Abstract
The first lecture maps out the three main areas of data science: signal processing, data modeling and prediction. The lecture introduces the major issues at stake in each of these fields, as well as the mathematical and computational concepts they call upon.
In signal processing, we want to calculate an estimate of a signal x with d coefficients , based on measurements. The dimension d is typically greater than one million, whether it's a sound, an image or any other observation. The aim of inverse problems is to improve signal quality. A measuring instrument performs a transformation of the input signal and adds errors, i.e. noise. Inverting the transformation while reducing the noise requires the use of a priori information about the signal's properties.
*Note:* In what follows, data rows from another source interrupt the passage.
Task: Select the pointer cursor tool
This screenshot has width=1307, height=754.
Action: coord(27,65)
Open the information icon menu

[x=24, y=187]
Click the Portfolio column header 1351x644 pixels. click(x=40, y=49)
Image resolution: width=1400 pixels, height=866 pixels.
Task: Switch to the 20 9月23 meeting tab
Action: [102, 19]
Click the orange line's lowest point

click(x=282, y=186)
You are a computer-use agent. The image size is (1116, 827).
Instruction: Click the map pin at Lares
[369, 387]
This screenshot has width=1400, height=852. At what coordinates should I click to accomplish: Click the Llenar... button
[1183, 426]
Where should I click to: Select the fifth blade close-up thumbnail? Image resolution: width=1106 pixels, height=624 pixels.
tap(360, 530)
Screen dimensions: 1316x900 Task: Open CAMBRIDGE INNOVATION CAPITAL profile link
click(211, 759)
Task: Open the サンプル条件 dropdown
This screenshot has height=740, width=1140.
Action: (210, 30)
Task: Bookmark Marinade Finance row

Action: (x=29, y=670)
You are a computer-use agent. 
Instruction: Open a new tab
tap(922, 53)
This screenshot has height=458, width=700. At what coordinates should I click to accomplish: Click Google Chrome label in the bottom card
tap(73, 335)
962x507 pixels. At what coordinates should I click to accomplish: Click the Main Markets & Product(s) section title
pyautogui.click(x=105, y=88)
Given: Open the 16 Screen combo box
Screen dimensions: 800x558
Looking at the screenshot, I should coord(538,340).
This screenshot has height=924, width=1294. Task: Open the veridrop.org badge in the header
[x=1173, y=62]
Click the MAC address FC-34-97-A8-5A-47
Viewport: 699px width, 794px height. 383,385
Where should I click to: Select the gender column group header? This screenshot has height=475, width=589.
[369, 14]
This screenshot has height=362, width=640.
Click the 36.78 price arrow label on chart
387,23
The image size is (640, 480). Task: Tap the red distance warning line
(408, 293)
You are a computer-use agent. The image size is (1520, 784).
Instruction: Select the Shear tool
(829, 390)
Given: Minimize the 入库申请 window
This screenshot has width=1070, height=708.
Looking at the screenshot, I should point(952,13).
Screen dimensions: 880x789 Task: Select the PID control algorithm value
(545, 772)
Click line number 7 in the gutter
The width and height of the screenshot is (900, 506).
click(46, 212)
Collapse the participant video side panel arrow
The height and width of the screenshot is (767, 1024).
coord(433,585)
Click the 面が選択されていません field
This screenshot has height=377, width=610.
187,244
Signal compression is another application, the aim of which is to reduce the number of bits used to encode signals, in order to limit storage space or transmission time. Here again, the aim is to exploit a priori information on signal structure.
Modeling involves capturing the nature and variability of the data. This is done by estimating the distribution of the observed data. This distribution is characterized by a random pattern assumed to have a probability density. This is a function of the large number d of variables in each data item. The main difficulty arises from this large size. The construction of such models is necessary for optimizing signal processing algorithms, for statistical physics, or for the synthesis of new data. It is also useful for prediction.
A prediction calculates an estimate of the answer y to a question, from data x, which can include many variables. For example, y could be the name of an animal that appears in an image x, or a diagnosis estimated from medical data x. Supervised learning optimizes the parameterization of prediction algorithms, using numerous examples composed of data x for which the answer y is known.